((

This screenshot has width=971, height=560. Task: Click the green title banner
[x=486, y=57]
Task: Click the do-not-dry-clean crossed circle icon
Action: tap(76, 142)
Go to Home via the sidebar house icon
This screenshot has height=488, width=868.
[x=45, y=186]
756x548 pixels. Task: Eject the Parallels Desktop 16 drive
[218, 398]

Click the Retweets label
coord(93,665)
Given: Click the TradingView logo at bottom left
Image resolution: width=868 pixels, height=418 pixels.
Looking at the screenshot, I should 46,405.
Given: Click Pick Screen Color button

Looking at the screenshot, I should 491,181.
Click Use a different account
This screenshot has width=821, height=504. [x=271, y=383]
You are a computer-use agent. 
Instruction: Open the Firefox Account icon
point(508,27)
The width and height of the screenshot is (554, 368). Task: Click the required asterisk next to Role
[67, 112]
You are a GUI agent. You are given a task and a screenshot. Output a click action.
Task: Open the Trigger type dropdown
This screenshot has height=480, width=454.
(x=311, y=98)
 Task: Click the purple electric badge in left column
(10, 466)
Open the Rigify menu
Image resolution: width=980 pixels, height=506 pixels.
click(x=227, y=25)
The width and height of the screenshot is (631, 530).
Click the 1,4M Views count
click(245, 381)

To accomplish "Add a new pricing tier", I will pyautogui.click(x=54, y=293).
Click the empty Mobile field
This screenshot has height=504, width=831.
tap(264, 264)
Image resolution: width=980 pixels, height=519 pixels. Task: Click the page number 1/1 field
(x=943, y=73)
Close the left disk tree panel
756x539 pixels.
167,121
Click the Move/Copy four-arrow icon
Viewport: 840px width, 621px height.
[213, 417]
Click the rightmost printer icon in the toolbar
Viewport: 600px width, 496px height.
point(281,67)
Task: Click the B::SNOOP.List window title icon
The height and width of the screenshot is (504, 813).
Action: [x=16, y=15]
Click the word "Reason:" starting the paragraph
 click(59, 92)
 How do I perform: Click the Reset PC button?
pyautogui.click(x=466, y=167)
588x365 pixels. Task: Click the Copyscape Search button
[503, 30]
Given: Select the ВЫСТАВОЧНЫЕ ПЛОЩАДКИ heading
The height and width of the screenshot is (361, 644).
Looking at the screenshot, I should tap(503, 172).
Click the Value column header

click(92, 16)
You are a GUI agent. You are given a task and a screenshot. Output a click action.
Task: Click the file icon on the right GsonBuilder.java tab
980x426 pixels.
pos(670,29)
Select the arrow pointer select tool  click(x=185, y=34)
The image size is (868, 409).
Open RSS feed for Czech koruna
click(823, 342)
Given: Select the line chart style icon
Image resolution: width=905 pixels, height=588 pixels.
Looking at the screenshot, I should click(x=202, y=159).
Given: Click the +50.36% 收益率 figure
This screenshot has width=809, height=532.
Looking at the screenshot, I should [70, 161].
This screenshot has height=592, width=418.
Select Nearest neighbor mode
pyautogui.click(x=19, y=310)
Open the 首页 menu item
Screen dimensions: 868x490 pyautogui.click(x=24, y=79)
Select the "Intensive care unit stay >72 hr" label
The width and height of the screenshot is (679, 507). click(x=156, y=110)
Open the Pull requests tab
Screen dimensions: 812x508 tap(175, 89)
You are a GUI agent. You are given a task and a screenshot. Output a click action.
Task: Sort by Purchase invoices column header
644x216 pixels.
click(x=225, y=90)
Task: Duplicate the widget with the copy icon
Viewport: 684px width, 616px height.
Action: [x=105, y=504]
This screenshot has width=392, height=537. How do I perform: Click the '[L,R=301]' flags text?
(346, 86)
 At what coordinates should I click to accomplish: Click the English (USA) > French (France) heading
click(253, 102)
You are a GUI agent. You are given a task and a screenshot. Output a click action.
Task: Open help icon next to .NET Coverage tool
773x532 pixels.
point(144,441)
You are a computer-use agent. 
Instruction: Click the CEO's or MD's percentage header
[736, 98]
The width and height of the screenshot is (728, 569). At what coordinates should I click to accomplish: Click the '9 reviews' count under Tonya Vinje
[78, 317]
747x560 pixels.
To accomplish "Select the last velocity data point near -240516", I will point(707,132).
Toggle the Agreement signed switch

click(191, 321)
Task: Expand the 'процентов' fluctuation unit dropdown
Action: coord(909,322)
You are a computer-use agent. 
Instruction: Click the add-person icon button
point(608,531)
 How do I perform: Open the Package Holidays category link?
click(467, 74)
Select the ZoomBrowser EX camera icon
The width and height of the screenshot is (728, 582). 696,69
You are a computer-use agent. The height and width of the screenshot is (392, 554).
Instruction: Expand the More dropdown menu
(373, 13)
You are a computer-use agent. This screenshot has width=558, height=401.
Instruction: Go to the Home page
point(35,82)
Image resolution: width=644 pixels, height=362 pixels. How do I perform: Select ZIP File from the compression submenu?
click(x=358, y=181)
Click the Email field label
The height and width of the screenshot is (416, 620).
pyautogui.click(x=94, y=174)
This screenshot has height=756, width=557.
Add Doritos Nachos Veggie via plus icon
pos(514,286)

))

● What is being asked:
Proceeding from the line containing "Select the arrow" through the line containing "Given: Click the +50.36% 收益率 figure", transcribe the lines above exactly, both end lines included.

● Solution below:
Select the arrow pointer select tool  click(x=185, y=34)
The image size is (868, 409).
Open RSS feed for Czech koruna
click(823, 342)
Given: Select the line chart style icon
Image resolution: width=905 pixels, height=588 pixels.
Looking at the screenshot, I should click(x=202, y=159).
Given: Click the +50.36% 收益率 figure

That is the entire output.